Green Goddess dressing combines fresh herbs in a creamy, flavorful base for a perfect salad topper or dip.
What is Green Goddess Dressing?
- It’s a creamy, tangy salad dressing or dip typically made with fresh herbs and anchovies (for umami), which give it its signature color and bold flavors.
- Add it to a chef’s salad, drizzle over romaine salad, or fresh summer tomatoes.
- Get creative with herb blends, acids (vinegar, lemon, or lime juice), or substituting other briny alternatives to the anchovies, such as capers.
Ingredients for Green Goddess Dressing
- Herbs – Green Goddess dressing is packed with fresh herbs. In addition to parsley, try cilantro, dill, basil, tarragon, or mint.
- Anchovies – Anchovies are traditional in this dressing and add a salty and savory flavor. You can replace anchovy with capers if you’d prefer.
- Onions & Garlic – Use fresh garlic and green onions, or swap green onions for chives for a milder flavor. For a bolder flavor, use red onion.
- Vinegar – Use white vinegar to keep the color green. Lemon or lime juice can be substituted.
- Base – Full-fat mayonnaise is best as reduced fat tends to be a bit sweeter. Sour cream or Greek yogurt can be used interchangeably in this dressing.
Variations
- Experiment with different herb blends to create a different dressing or dip every time you make it.
How to Make Green Goddess Dressing
This flavorful dressing is a snap to make in minutes!

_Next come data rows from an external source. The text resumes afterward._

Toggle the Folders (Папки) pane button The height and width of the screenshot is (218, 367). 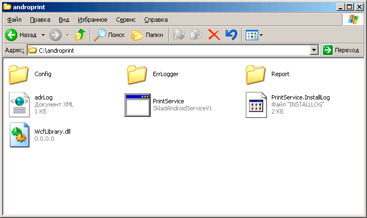[147, 35]
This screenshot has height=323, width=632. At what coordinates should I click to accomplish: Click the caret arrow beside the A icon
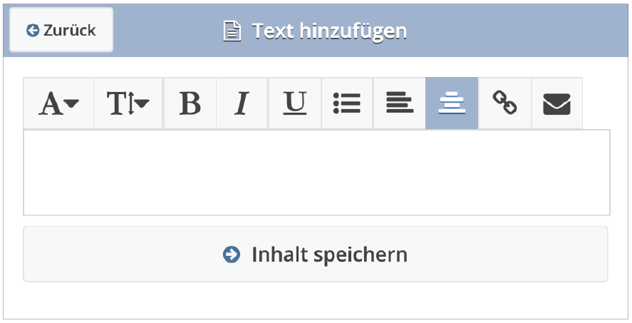coord(71,104)
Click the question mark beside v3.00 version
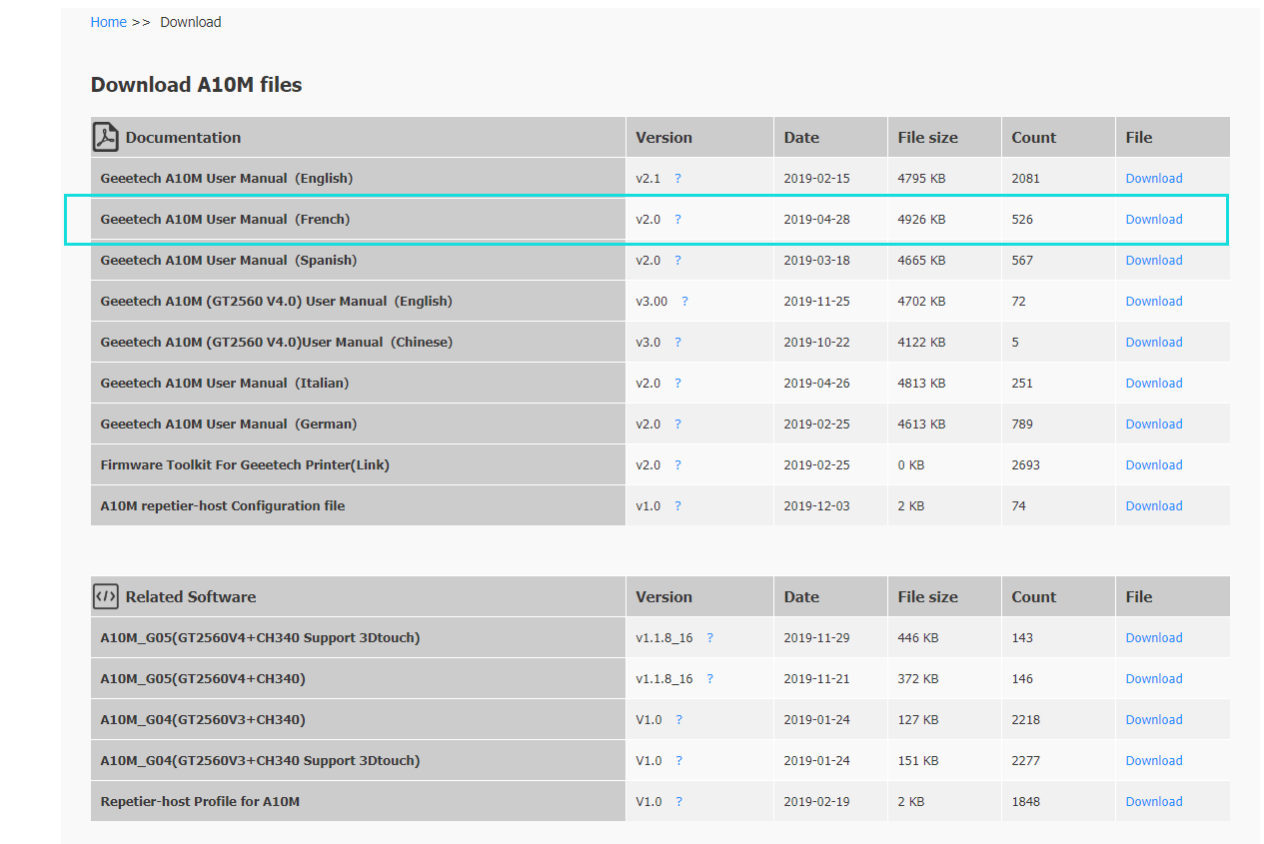The width and height of the screenshot is (1264, 844). (x=684, y=302)
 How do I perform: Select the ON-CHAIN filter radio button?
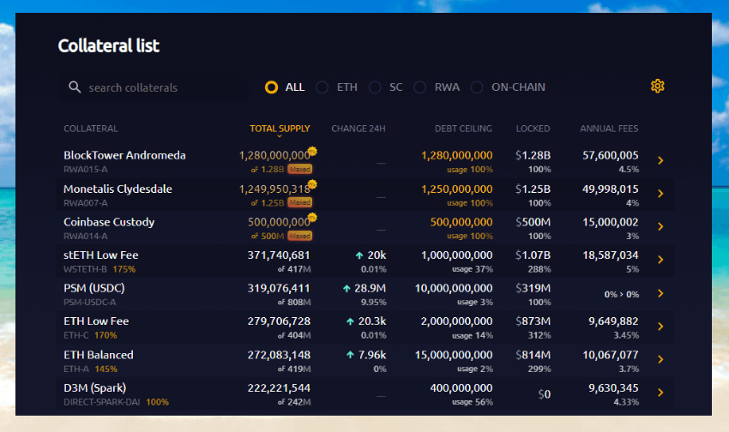click(x=477, y=87)
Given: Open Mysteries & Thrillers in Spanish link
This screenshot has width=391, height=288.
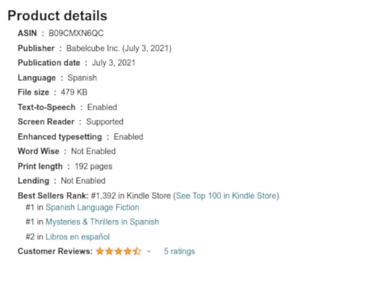Looking at the screenshot, I should (x=102, y=221).
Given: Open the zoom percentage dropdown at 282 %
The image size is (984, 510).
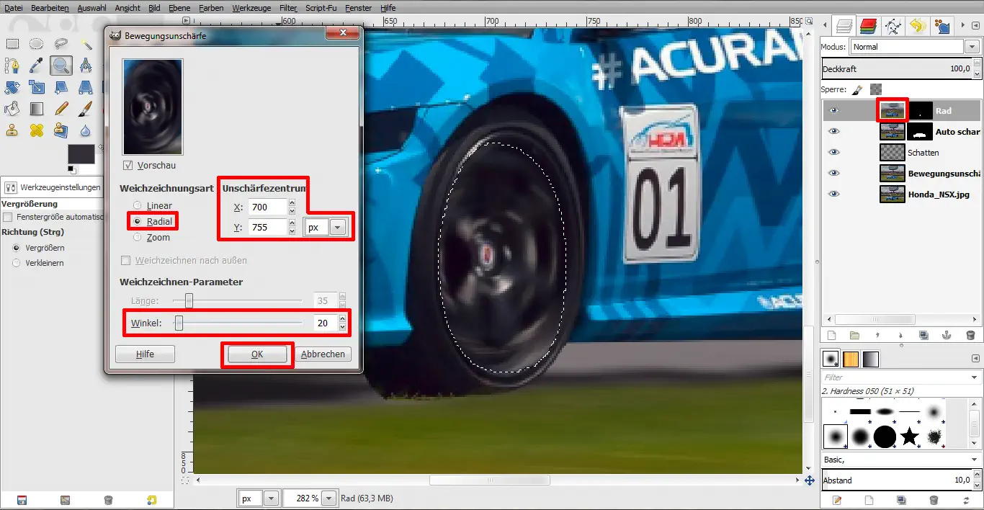Looking at the screenshot, I should [328, 498].
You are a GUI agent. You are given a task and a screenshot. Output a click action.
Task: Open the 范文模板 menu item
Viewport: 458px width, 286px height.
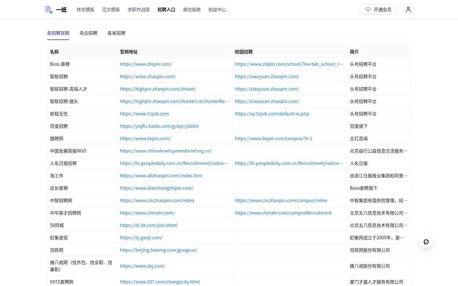[x=111, y=10]
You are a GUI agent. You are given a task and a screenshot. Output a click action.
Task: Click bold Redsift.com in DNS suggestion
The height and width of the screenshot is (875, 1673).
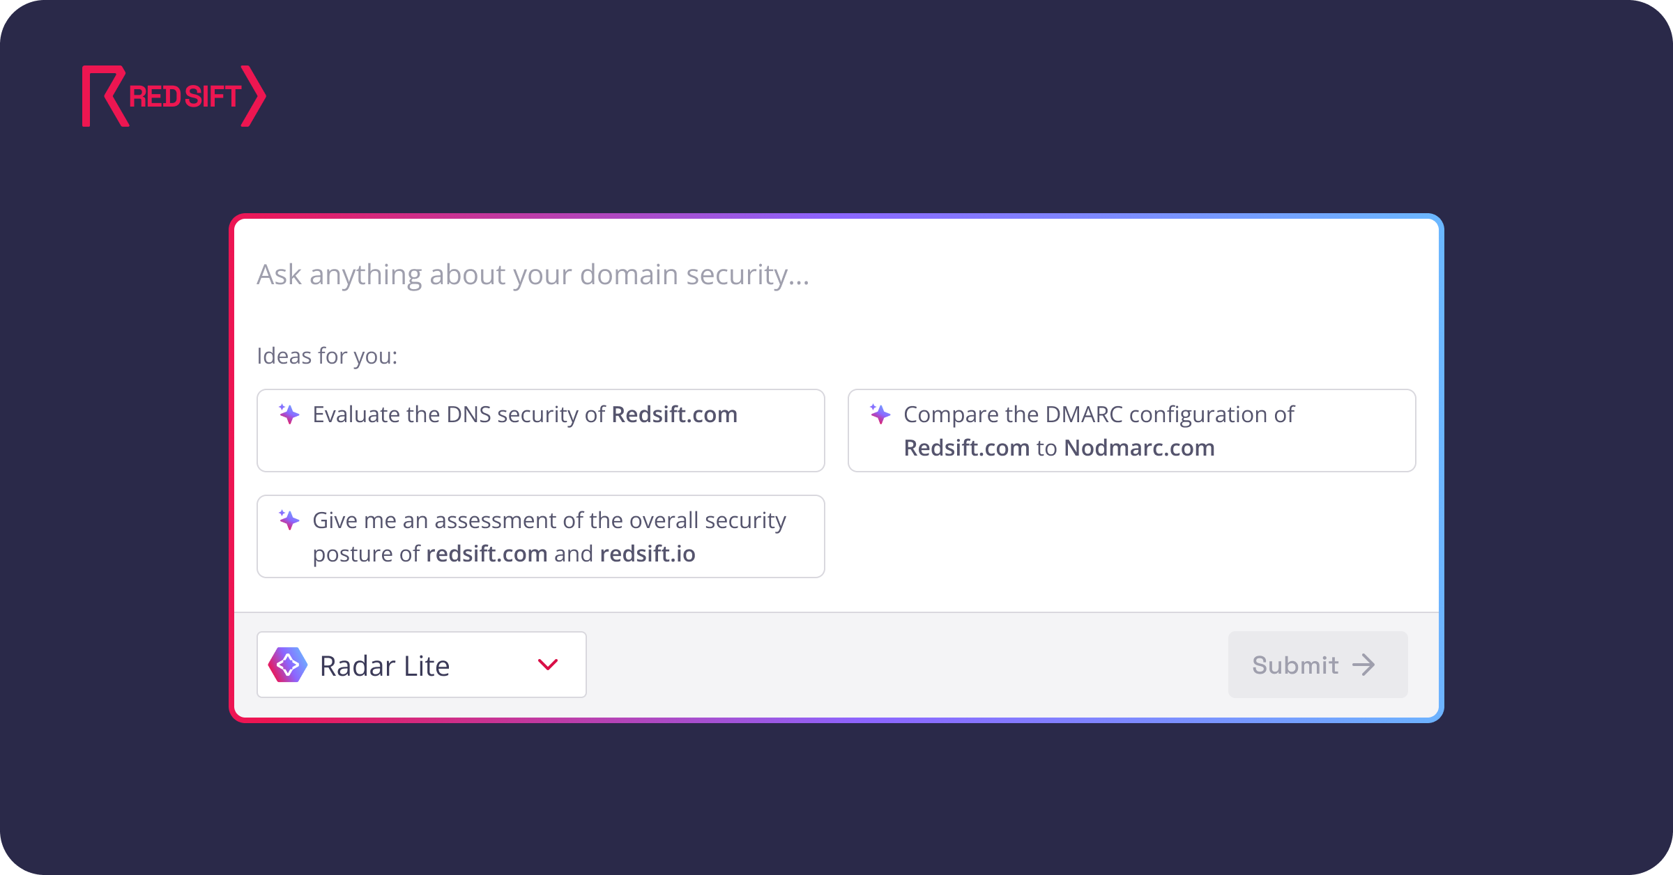point(674,415)
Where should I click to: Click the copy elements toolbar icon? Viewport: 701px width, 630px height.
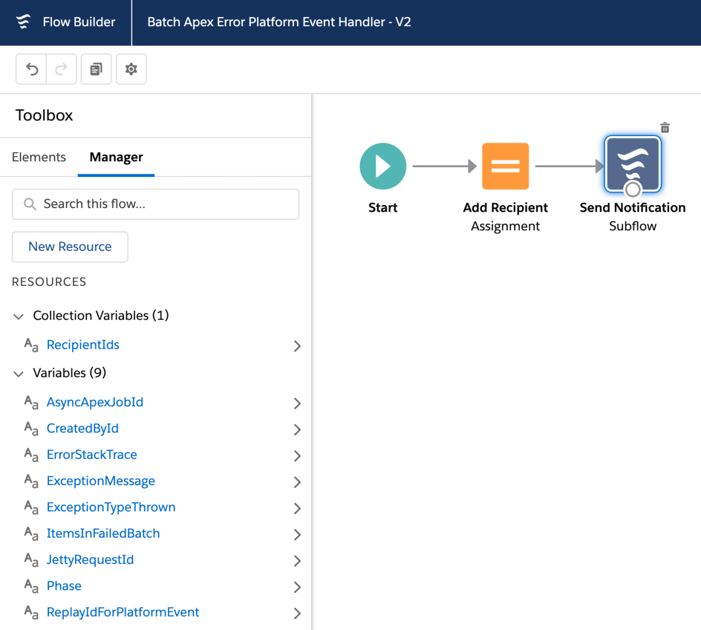coord(96,70)
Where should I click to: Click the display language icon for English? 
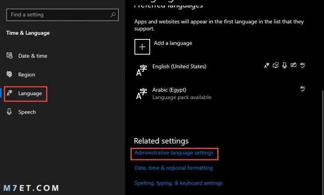(x=267, y=66)
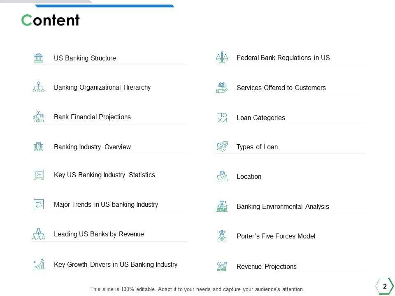Click the blue bar above the title
The image size is (395, 296).
[x=105, y=6]
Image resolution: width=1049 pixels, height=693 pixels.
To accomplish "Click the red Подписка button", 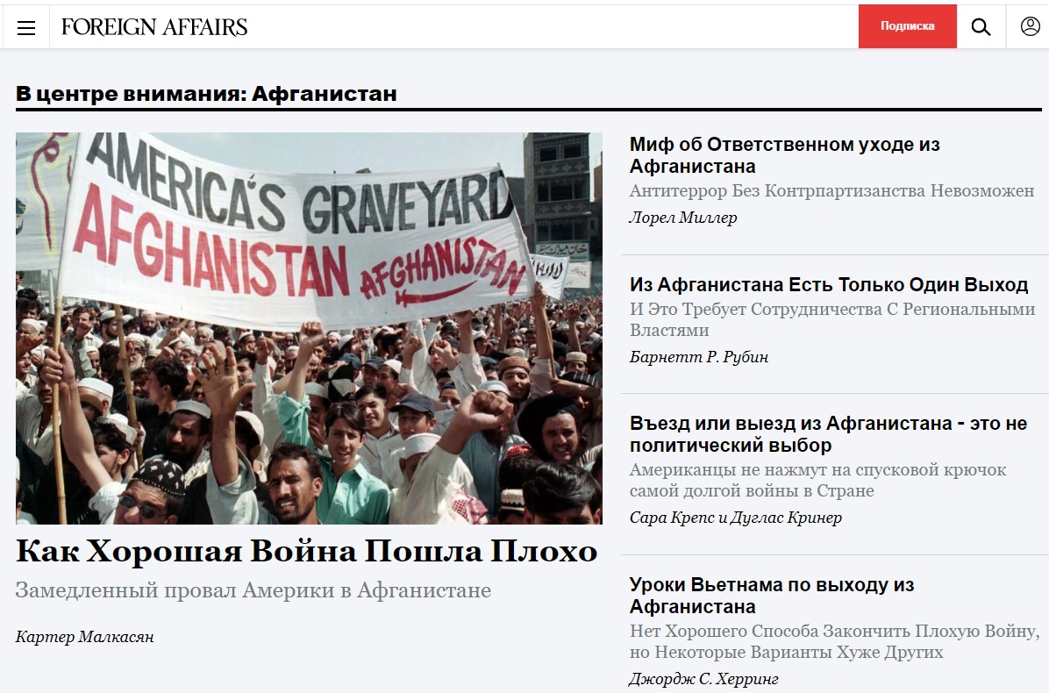I will click(907, 26).
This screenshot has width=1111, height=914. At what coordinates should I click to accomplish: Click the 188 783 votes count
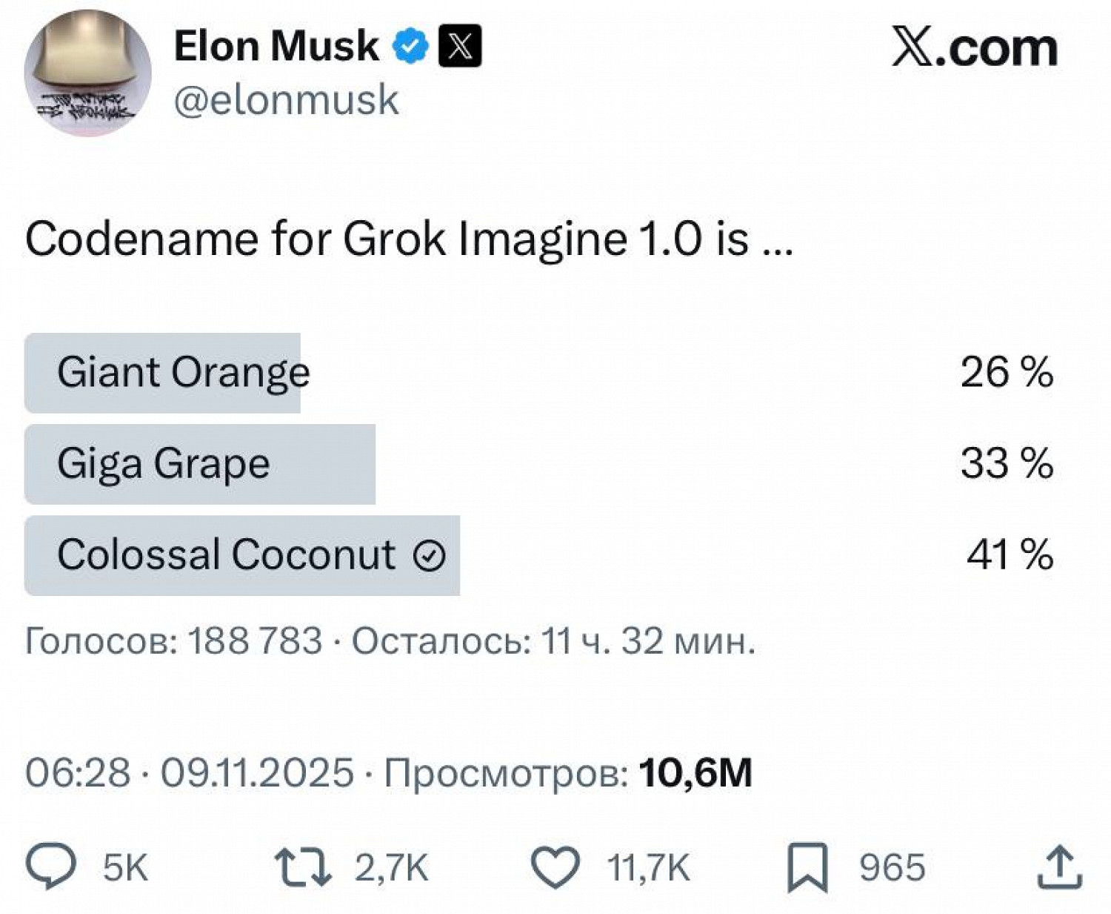pyautogui.click(x=255, y=640)
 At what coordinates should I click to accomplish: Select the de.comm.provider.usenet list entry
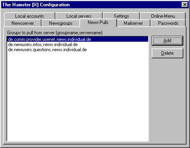(78, 39)
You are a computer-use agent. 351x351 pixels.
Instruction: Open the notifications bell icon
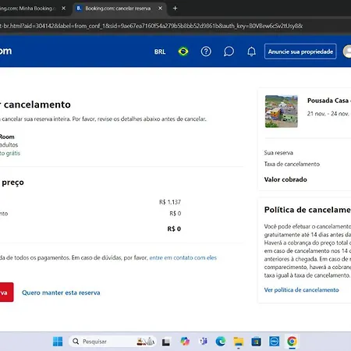[x=251, y=51]
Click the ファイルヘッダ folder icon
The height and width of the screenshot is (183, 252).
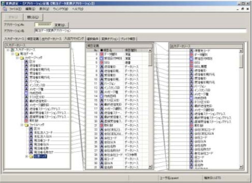26,125
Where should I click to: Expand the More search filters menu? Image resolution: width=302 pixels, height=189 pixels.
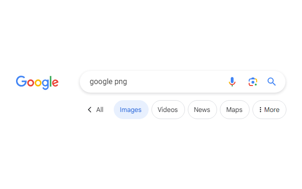click(269, 110)
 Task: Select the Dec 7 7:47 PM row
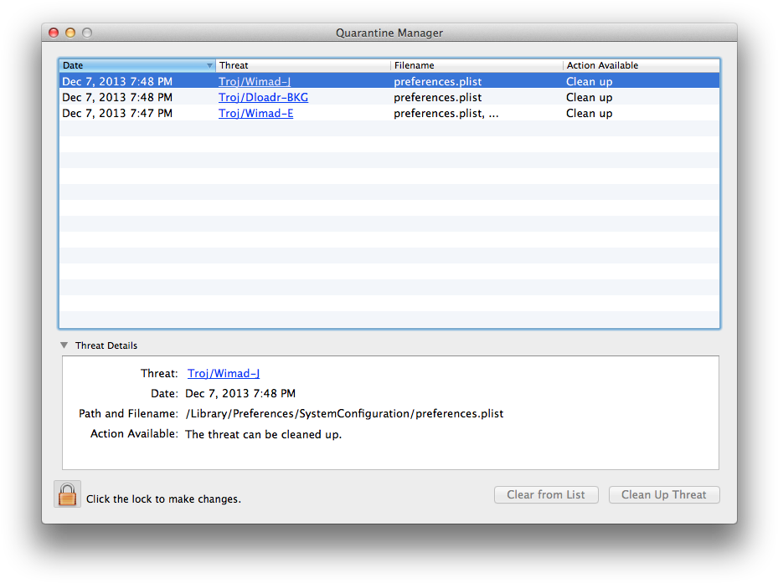point(117,114)
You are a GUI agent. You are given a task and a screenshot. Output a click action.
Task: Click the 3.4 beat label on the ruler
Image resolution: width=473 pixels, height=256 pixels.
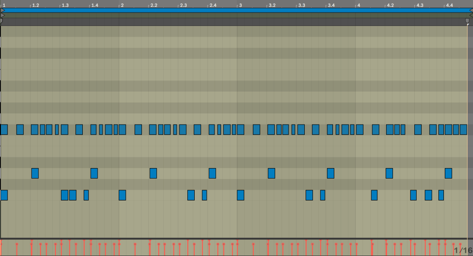pos(331,5)
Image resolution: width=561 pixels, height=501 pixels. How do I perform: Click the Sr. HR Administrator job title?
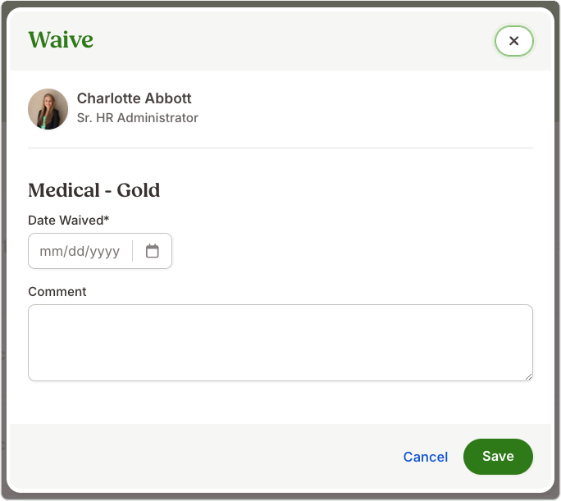click(x=138, y=117)
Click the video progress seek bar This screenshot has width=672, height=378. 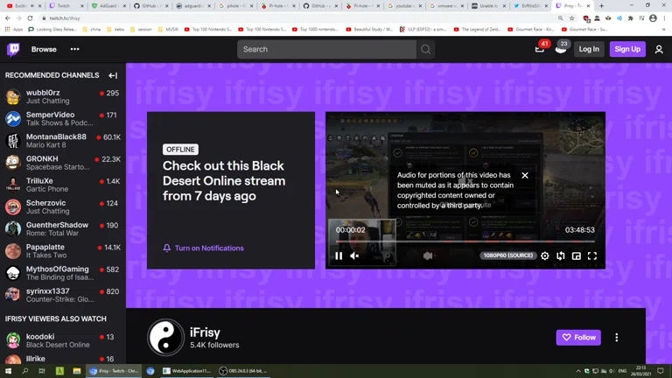pyautogui.click(x=465, y=242)
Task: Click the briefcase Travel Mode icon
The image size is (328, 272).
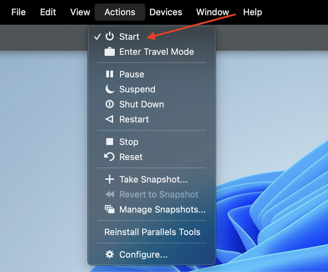Action: (110, 52)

- Place parsley, anchovies, olive oil, onions, garlic, and vinegar in a food processor and pulse until combined, (recipe below).
- Add mayonnaise and sour cream and pulse a few times more, scraping the bowl if necessary.
- Transfer to a jar and refrigerate for at least an hour before serving.
Ways to Use Green Goddess Dressing
- This Green Goddess dressing recipe adds an elegant touch to lettuce. Try it on a Cobb salad or BLT salad.
- Drizzle it over grilled chicken or serve as a dip on the side of sweet potato or French fries.
Storing Green Goddess Dressing
Store green goddess dressing it in a jar in the refrigerator for up to 3 days.
Delicious Homemade Dressings
Did you make this Green Goddess Dressing? Be sure to leave a rating and a comment below!
Green Goddess Dressing
Equipment
- Food Processor or blender
- Mason Jars with a tight-fitting lid
Ingredients
- ¾ cup flat leaf parsley lightly packed
- ¾ cup fresh herbs use any combination of additional flat leaf parsley, tarragon, cilantro, mint, basil, or dill
- 1 to 2 anchovy filets or 2 tablespoons drained capers
- 1 green onion cut into 1-inch pieces
- 1 clove garlic cut into pieces
- 1 tablespoon white wine vinegar or lemon juice
- 1 tablespoon olive oil
- ¾ cup mayonnaise
- ½ cup sour cream
- ⅛ teaspoon salt
Instructions
- In the bowl of a food processor, combine parsley, herbs, anchovy (or capers), green onion, garlic, vinegar, and olive oil. Pulse 3 to 4 times to chop.
- Add mayonnaise, sour cream, and salt. Pulse a few more times to combine, scraping the sides as needed.
- Transfer to a jar with a tight fitting lid and refrigerate at least 1 hour.
- Taste and season with additional salt and pepper if desired.
Notes
Nutrition Information
Nutrition information provided is an estimate and will vary based on cooking methods and brands of ingredients used.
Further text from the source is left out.